At 2 p.m. the door to my cell is locked from the outside. I stare out the window and see the sprawling mountains and some clouds lining the bright, blue sky. I spread out the yoga mat and doze off.
At 6 p.m., dinner is pushed through a cubby hole in the door. On the menu is a baked sweet potato and some pieces of fruit.
Silence resonates throughout the room. But the millions of thoughts racing through my head are deafening.
That’s when I decide to try meditation. Emptying my mind of useless thoughts takes effort and concentration. But after about 30 minutes, I begin accepting my current state. Confined in solitude, there is nothing I can do about what’s happening outside my room.
I can’t reply to work emails, accept phone calls, or respond to instant messages. I can’t see the latest on my social media feeds. I don’t know if there’s breaking news happening in some place halfway around the world.

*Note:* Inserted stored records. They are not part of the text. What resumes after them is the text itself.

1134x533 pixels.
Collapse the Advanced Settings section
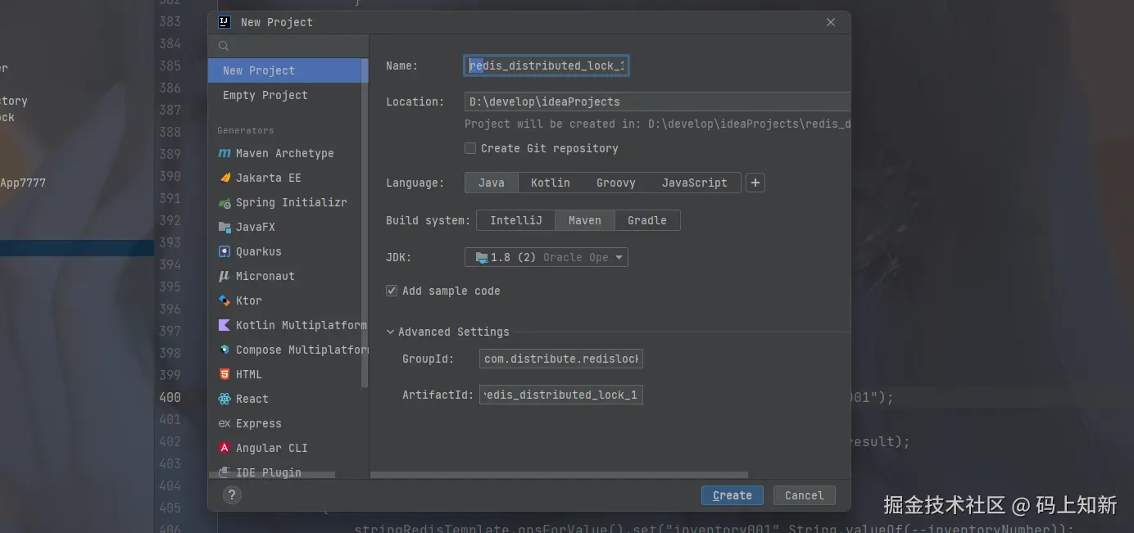click(391, 332)
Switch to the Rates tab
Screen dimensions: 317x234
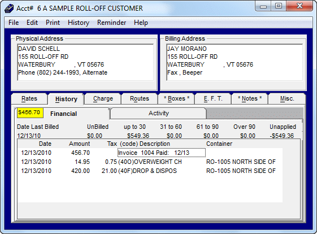[29, 99]
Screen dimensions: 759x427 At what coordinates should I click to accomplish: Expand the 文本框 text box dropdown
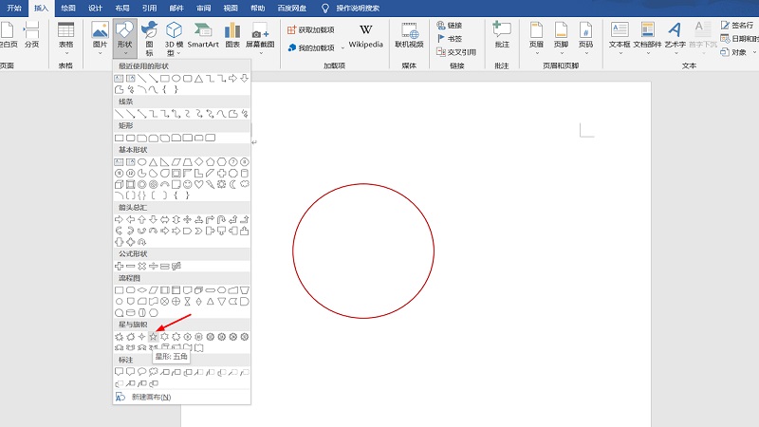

Statistics show South Koreans work some of the longest hours in the Organization for Economic Cooperation and Development. I soon realize why some would go to such extreme measures to escape the stresses of work.
When it’s time for my release at 10 a.m. the next day, I’ve had the best sleep I’ve had in months and I feel an unexplainable inner peace and comfort.
I arrived at prison with countless worries, but I leave realizing the real prison is within me.
South Koreans have started taking extreme measures to escape their busy lifestyles, and one retreat center is offering a unique way to relax.